Please update the records below by replacing "pixels" with "px" everywhere and leaving everything else unchanged.

[Stored records]
** Begin **

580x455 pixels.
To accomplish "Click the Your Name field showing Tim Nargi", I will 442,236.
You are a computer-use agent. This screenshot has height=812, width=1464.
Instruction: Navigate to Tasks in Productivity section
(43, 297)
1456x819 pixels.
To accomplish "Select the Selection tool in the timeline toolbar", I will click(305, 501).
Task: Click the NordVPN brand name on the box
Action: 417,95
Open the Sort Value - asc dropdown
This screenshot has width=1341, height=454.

** End **

Task solution ::
580x455 px.
To accomplish "Click the Your Name field showing Tim Nargi", I will 442,236.
You are a computer-use agent. This screenshot has height=812, width=1464.
Instruction: Navigate to Tasks in Productivity section
(43, 297)
1456x819 px.
To accomplish "Select the Selection tool in the timeline toolbar", I will click(305, 501).
Task: Click the NordVPN brand name on the box
Action: 417,95
Open the Sort Value - asc dropdown
This screenshot has width=1341, height=454.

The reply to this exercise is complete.